== Exercise aim ==
All of the entries need to be copied character for character.

== Data listing ==
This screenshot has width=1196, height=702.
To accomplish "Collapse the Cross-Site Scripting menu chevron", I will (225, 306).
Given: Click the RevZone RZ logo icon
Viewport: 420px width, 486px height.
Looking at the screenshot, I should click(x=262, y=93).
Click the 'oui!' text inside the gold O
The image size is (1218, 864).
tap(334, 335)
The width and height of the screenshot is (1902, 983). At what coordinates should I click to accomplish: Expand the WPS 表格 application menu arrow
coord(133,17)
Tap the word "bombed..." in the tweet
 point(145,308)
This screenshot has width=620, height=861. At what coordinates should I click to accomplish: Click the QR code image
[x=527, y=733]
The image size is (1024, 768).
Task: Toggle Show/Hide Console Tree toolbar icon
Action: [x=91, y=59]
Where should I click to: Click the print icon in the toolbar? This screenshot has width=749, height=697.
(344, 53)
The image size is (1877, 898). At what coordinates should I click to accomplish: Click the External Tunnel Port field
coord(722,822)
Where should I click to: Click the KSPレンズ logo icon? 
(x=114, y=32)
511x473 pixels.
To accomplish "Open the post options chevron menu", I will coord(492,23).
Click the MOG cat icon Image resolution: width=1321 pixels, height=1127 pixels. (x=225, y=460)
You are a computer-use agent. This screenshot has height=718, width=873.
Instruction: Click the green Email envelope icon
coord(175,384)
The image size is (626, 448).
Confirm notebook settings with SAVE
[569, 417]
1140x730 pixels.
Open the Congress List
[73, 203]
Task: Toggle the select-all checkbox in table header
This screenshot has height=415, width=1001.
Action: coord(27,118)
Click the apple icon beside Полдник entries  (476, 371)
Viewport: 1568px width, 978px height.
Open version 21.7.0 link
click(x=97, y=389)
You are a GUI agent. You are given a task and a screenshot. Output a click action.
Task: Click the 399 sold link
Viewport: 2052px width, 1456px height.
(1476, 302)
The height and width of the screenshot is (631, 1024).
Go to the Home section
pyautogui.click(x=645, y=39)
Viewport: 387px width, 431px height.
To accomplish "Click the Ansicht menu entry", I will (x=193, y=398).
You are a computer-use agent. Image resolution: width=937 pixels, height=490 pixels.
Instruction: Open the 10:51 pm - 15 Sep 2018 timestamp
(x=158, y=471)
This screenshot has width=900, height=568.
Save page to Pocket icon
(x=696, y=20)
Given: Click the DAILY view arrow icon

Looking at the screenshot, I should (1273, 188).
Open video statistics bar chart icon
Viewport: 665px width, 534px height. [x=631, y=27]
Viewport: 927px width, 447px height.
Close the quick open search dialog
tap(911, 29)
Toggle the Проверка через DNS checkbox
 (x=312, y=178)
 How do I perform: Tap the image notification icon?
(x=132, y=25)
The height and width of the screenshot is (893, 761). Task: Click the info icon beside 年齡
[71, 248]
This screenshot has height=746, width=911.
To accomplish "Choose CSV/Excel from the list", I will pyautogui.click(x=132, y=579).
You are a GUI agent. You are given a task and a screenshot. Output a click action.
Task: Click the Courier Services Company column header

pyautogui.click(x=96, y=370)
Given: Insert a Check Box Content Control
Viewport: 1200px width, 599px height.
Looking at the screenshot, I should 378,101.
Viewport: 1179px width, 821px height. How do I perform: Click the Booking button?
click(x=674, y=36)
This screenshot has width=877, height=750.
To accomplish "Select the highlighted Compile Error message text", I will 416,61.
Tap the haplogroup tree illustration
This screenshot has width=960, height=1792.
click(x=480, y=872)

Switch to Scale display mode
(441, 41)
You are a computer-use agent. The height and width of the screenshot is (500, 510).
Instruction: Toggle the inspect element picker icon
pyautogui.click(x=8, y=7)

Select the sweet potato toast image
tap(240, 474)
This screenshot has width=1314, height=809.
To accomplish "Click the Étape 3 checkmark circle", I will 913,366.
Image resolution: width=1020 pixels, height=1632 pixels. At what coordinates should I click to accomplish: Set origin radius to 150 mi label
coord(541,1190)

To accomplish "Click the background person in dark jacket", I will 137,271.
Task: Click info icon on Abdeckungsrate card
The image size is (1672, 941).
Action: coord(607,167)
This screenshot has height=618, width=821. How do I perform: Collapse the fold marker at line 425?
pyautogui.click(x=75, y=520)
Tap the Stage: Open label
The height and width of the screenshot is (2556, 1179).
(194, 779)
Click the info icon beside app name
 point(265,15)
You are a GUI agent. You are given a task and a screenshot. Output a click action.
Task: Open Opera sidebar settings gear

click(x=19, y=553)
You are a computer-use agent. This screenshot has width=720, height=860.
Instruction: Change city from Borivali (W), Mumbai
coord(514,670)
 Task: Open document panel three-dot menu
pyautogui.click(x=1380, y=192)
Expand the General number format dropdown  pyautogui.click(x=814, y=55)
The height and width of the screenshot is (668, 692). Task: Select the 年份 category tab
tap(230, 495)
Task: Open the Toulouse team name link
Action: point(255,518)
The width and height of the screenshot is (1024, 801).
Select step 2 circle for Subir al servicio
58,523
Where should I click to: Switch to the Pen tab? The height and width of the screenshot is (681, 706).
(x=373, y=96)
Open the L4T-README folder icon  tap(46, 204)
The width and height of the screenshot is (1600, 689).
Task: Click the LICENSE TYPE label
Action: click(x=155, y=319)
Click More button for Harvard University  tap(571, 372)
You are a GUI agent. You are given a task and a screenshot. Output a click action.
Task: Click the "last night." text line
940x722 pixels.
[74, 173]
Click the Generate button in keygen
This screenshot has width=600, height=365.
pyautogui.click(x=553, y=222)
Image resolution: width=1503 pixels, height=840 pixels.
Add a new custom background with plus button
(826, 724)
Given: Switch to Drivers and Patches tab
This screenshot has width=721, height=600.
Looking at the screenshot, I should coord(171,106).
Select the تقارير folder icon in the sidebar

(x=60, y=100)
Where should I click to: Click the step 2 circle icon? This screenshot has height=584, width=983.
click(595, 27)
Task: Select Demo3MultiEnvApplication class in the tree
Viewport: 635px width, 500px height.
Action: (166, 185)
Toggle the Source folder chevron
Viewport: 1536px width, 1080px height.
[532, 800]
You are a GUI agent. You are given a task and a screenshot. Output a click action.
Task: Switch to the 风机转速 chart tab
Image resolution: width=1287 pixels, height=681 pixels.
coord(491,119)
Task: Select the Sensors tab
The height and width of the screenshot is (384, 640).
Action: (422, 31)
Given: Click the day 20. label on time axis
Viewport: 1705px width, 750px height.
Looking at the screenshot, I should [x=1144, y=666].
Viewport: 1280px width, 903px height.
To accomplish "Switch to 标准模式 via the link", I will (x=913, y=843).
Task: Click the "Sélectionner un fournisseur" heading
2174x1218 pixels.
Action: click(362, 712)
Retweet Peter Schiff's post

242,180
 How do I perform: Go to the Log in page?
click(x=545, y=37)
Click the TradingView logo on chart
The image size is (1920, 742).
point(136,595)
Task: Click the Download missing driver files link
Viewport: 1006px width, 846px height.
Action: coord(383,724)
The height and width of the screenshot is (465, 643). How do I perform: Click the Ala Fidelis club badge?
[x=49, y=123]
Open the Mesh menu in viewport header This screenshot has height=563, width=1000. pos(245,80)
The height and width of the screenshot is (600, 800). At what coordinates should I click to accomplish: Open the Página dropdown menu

== Answer space ==
This screenshot has width=1196, height=702.
To accomplish "Collapse the Cross-Site Scripting menu chevron", I will (225, 306).
Given: Click the RevZone RZ logo icon
Viewport: 420px width, 486px height.
Looking at the screenshot, I should click(x=262, y=93).
Click the 'oui!' text inside the gold O
The image size is (1218, 864).
tap(334, 335)
The width and height of the screenshot is (1902, 983). At what coordinates should I click to accomplish: Expand the WPS 表格 application menu arrow
coord(133,17)
Tap the word "bombed..." in the tweet
 point(145,308)
This screenshot has width=620, height=861. At what coordinates should I click to accomplish: Click the QR code image
[x=527, y=733]
The image size is (1024, 768).
Task: Toggle Show/Hide Console Tree toolbar icon
Action: [x=91, y=59]
Where should I click to: Click the print icon in the toolbar? This screenshot has width=749, height=697.
(344, 53)
The image size is (1877, 898). At what coordinates should I click to accomplish: Click the External Tunnel Port field
coord(722,822)
Where should I click to: Click the KSPレンズ logo icon? 
(x=114, y=32)
511x473 pixels.
To accomplish "Open the post options chevron menu", I will coord(492,23).
Click the MOG cat icon Image resolution: width=1321 pixels, height=1127 pixels. (x=225, y=460)
You are a computer-use agent. This screenshot has height=718, width=873.
Instruction: Click the green Email envelope icon
coord(175,384)
The image size is (626, 448).
Confirm notebook settings with SAVE
[569, 417]
1140x730 pixels.
Open the Congress List
[73, 203]
Task: Toggle the select-all checkbox in table header
This screenshot has height=415, width=1001.
Action: coord(27,118)
Click the apple icon beside Полдник entries  (476, 371)
Viewport: 1568px width, 978px height.
Open version 21.7.0 link
click(x=97, y=389)
You are a GUI agent. You are given a task and a screenshot. Output a click action.
Task: Click the 399 sold link
Viewport: 2052px width, 1456px height.
(1476, 302)
The height and width of the screenshot is (631, 1024).
Go to the Home section
pyautogui.click(x=645, y=39)
Viewport: 387px width, 431px height.
To accomplish "Click the Ansicht menu entry", I will (x=193, y=398).
You are a computer-use agent. Image resolution: width=937 pixels, height=490 pixels.
Instruction: Open the 10:51 pm - 15 Sep 2018 timestamp
(x=158, y=471)
This screenshot has width=900, height=568.
Save page to Pocket icon
(x=696, y=20)
Given: Click the DAILY view arrow icon

Looking at the screenshot, I should (1273, 188).
Open video statistics bar chart icon
Viewport: 665px width, 534px height. [x=631, y=27]
Viewport: 927px width, 447px height.
Close the quick open search dialog
tap(911, 29)
Toggle the Проверка через DNS checkbox
 (x=312, y=178)
 How do I perform: Tap the image notification icon?
(x=132, y=25)
The height and width of the screenshot is (893, 761). Task: Click the info icon beside 年齡
[71, 248]
This screenshot has height=746, width=911.
To accomplish "Choose CSV/Excel from the list", I will pyautogui.click(x=132, y=579).
You are a GUI agent. You are given a task and a screenshot. Output a click action.
Task: Click the Courier Services Company column header

pyautogui.click(x=96, y=370)
Given: Insert a Check Box Content Control
Viewport: 1200px width, 599px height.
Looking at the screenshot, I should 378,101.
Viewport: 1179px width, 821px height. How do I perform: Click the Booking button?
click(x=674, y=36)
This screenshot has width=877, height=750.
To accomplish "Select the highlighted Compile Error message text", I will 416,61.
Tap the haplogroup tree illustration
This screenshot has width=960, height=1792.
click(x=480, y=872)

Switch to Scale display mode
(441, 41)
You are a computer-use agent. The height and width of the screenshot is (500, 510).
Instruction: Toggle the inspect element picker icon
pyautogui.click(x=8, y=7)

Select the sweet potato toast image
tap(240, 474)
This screenshot has width=1314, height=809.
To accomplish "Click the Étape 3 checkmark circle", I will 913,366.
Image resolution: width=1020 pixels, height=1632 pixels. At what coordinates should I click to accomplish: Set origin radius to 150 mi label
coord(541,1190)

To accomplish "Click the background person in dark jacket", I will 137,271.
Task: Click info icon on Abdeckungsrate card
The image size is (1672, 941).
Action: coord(607,167)
This screenshot has height=618, width=821. How do I perform: Collapse the fold marker at line 425?
pyautogui.click(x=75, y=520)
Tap the Stage: Open label
The height and width of the screenshot is (2556, 1179).
(194, 779)
Click the info icon beside app name
 point(265,15)
You are a GUI agent. You are given a task and a screenshot. Output a click action.
Task: Open Opera sidebar settings gear

click(x=19, y=553)
You are a computer-use agent. This screenshot has width=720, height=860.
Instruction: Change city from Borivali (W), Mumbai
coord(514,670)
 Task: Open document panel three-dot menu
pyautogui.click(x=1380, y=192)
Expand the General number format dropdown  pyautogui.click(x=814, y=55)
The height and width of the screenshot is (668, 692). Task: Select the 年份 category tab
tap(230, 495)
Task: Open the Toulouse team name link
Action: point(255,518)
The width and height of the screenshot is (1024, 801).
Select step 2 circle for Subir al servicio
58,523
Where should I click to: Switch to the Pen tab? The height and width of the screenshot is (681, 706).
(x=373, y=96)
Open the L4T-README folder icon  tap(46, 204)
The width and height of the screenshot is (1600, 689).
Task: Click the LICENSE TYPE label
Action: click(x=155, y=319)
Click More button for Harvard University  tap(571, 372)
You are a GUI agent. You are given a task and a screenshot. Output a click action.
Task: Click the "last night." text line
940x722 pixels.
[74, 173]
Click the Generate button in keygen
This screenshot has width=600, height=365.
pyautogui.click(x=553, y=222)
Image resolution: width=1503 pixels, height=840 pixels.
Add a new custom background with plus button
(826, 724)
Given: Switch to Drivers and Patches tab
This screenshot has width=721, height=600.
Looking at the screenshot, I should coord(171,106).
Select the تقارير folder icon in the sidebar

(x=60, y=100)
Where should I click to: Click the step 2 circle icon? This screenshot has height=584, width=983.
click(595, 27)
Task: Select Demo3MultiEnvApplication class in the tree
Viewport: 635px width, 500px height.
Action: (166, 185)
Toggle the Source folder chevron
Viewport: 1536px width, 1080px height.
[532, 800]
You are a GUI agent. You are given a task and a screenshot. Output a click action.
Task: Switch to the 风机转速 chart tab
Image resolution: width=1287 pixels, height=681 pixels.
coord(491,119)
Task: Select the Sensors tab
The height and width of the screenshot is (384, 640).
Action: (422, 31)
Given: Click the day 20. label on time axis
Viewport: 1705px width, 750px height.
Looking at the screenshot, I should [x=1144, y=666].
Viewport: 1280px width, 903px height.
To accomplish "Switch to 标准模式 via the link", I will (x=913, y=843).
Task: Click the "Sélectionner un fournisseur" heading
2174x1218 pixels.
Action: click(362, 712)
Retweet Peter Schiff's post

242,180
 How do I perform: Go to the Log in page?
click(x=545, y=37)
Click the TradingView logo on chart
The image size is (1920, 742).
point(136,595)
Task: Click the Download missing driver files link
Viewport: 1006px width, 846px height.
Action: coord(383,724)
The height and width of the screenshot is (465, 643). How do I perform: Click the Ala Fidelis club badge?
[x=49, y=123]
Open the Mesh menu in viewport header This screenshot has height=563, width=1000. pos(245,80)
The height and width of the screenshot is (600, 800). At what coordinates should I click to accomplish: Open the Página dropdown menu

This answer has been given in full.